REDUNDANT BUTTIES TOUR


RACING IN THE STREETS BLOG

No. 2.

Entrance Area 5 @ The Old Courts. Poetry Rehearsal for Frontline Arts, Stoke.

Friday 15th March 2024

Entrance Area 5 at The Old Courts opens onto a small, ground floor, easily accessible, creative space in Wigan, that's part of The Old Courts Arts Enterprise. It may sound like the home of a part time-UFO-enthusiast-and-barrister but it’s actually a bright, multifunctional, welcoming space. It can be booked for events and as Wigan is my hometown, I already come here for Clay Club, run by Everyday Arts. Clay Club is a weekly pottery group run for both adults and children. From a personal point of view, I love the fact that apart from a small lip before the door, I can drive my chair straight in without any hassle and therefore come and go as I please. There is also a reasonably sized disabled toilet as you leave the main classroom. As a wheelchair user, the rest of The Old Courts building, where I’ve attended a ‘once a month’ open mic poetry night and a few music gigs over the years, sadly doesn’t have this easy independent access, so that's all the more why I enjoy coming into Entrance 5. (More on the Open Mic night here in future blogs.)

It's just after 1pm as the secrets of Entrance 5 are carefully unlocked by caretaker and all-round good bloke, Degsy. Over those years, even though the access has been tricky, I’ve got to know Degsy well. He’s a fixture of The Old Courts and always got time for a chat. We go inside the Grade II listed building through what always reminds of a medieval castle door. My friend and creative producer, Louise Fazackerley, who’s also a poet performing with us on the day, greets me cheerily and asks if I filled out the festival form and do I have an idea of the poems I’d like to do?Natasha Tingle is our other fellow performer and friend joining us in Stoke too. I enjoyed hearing Natasha’s rehearsal pieces as she sounded very comfortable, has found a natural voice when reading and is beginning to make wider connections in the arts that was sometimes difficult for her in the past. It was also really good just to hear what new poetry circles she had been working within.

At the risk of stating the obvious, as a poet performing the poetry, rehearsals have value in that you still need to learn the words and the tones, lessening the chances of being rusty. This is especially more so with myself and other disability performers as due to building issues and health reasons. Realistically we’re far more likely to just be missing from those places for longer periods of time so in that way too, rehearsal with other poets acts as a top-up for our confidence.

Everyone probably puts some differing levels of importance on rehearsals and the other side of that coin is, I’m not good with too much instruction, and if we’d practice the life out of the poems I’d feel more nervous and less natural about it which defeats the point, so I’d also saying knowing when to stop there is good. Rehearsals with other poets are a chance to learn. Nobody can claim to know all things, so sitting back and hearing a viewpoint you’d never heard of is not only encouraging, it expands us. It’s not only hearing disability views either, I find it interesting hearing all able bodied ones too.

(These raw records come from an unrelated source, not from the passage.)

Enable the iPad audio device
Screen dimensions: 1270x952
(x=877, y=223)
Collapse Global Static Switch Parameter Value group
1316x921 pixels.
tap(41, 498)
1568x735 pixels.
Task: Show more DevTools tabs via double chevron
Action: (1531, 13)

We’re not that different anyway when you get down to it. However it often does feel like a separate world to mine and it’s as if I’m being shown into the inner circle and secondly to remind me at the times when I feel too emotional about access issues, to pull back a bit because everyone in the whole, massive world has something to deal with, it’s very rarely an intentional thing to ignore completely an issue I think, and it’s just in that moment, we’re all absorbed in our own lives and if my response is too angry, too gung ho all the time, then who’s gonna actually want to connect?

Working with other poets especially disabled poets, like Natasha, always shows me just how wide and complex disability is. It gives me pride that we’re all possessing strength to get up and trying to say things to make a life better. This is helpful in those moments when you feel you’re the only one as thoughts can overlap. You realise, ‘Hey that was me too.’

As part of an Arts Council funded project, I’m doing a book tour called Redundant Butties, so I’ll be out and about in various parts of the country to perform poems from my new book ‘Redundant Butties’ and a few selections from my first and second poetry collections too.

The grand finale to the project will be an online symposium led by disabled poets in October 2024. If anyone has seen me perform or just enjoyed reading the blogs then, it would be a pleasure to have you there.